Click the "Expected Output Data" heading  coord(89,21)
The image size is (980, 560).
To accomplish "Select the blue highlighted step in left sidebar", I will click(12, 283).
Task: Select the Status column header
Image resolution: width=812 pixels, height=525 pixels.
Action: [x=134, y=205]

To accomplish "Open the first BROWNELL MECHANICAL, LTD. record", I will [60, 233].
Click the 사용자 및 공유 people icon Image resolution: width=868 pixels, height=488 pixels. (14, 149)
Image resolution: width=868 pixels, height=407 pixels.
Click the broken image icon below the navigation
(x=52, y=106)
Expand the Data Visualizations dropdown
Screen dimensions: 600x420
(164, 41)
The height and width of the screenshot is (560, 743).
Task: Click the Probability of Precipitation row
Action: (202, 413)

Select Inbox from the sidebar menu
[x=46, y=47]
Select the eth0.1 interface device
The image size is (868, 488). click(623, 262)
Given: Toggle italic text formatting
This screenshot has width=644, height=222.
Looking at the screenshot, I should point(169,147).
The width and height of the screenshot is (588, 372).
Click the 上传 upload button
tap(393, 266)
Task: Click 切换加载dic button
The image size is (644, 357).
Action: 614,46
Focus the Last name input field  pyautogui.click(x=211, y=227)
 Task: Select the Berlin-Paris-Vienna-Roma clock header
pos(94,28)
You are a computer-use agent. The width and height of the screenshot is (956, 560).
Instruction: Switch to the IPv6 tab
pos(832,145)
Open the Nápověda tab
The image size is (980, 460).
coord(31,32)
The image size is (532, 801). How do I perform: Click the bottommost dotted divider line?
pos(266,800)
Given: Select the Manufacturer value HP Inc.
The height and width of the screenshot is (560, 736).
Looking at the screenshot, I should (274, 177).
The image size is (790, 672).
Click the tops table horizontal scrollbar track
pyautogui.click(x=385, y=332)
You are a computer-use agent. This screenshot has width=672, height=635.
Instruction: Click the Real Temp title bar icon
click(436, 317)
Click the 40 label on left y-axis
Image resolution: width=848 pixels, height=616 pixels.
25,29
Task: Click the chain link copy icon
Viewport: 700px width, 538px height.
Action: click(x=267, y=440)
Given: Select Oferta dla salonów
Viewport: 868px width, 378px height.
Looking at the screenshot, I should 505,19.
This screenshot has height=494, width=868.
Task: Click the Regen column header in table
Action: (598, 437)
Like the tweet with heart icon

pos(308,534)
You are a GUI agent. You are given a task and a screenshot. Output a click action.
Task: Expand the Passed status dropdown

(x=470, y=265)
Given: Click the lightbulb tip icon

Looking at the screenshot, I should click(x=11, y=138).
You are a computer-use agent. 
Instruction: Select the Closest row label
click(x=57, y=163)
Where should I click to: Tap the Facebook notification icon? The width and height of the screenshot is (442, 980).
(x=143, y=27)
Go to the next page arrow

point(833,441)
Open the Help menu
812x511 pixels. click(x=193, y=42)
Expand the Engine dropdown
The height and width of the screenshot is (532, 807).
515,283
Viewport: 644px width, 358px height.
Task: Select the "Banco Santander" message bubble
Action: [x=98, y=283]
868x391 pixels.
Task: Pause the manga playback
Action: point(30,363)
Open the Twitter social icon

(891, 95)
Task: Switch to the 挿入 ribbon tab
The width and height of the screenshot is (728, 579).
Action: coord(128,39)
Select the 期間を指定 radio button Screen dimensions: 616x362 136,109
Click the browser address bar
# # # # #
Return word for word the lines above from the line with "Where should I" to the line with "Expand the Engine dropdown", including both and leaving out all others.

ANSWER BOX
Where should I click to: Tap the Facebook notification icon? The width and height of the screenshot is (442, 980).
(x=143, y=27)
Go to the next page arrow

point(833,441)
Open the Help menu
812x511 pixels. click(x=193, y=42)
Expand the Engine dropdown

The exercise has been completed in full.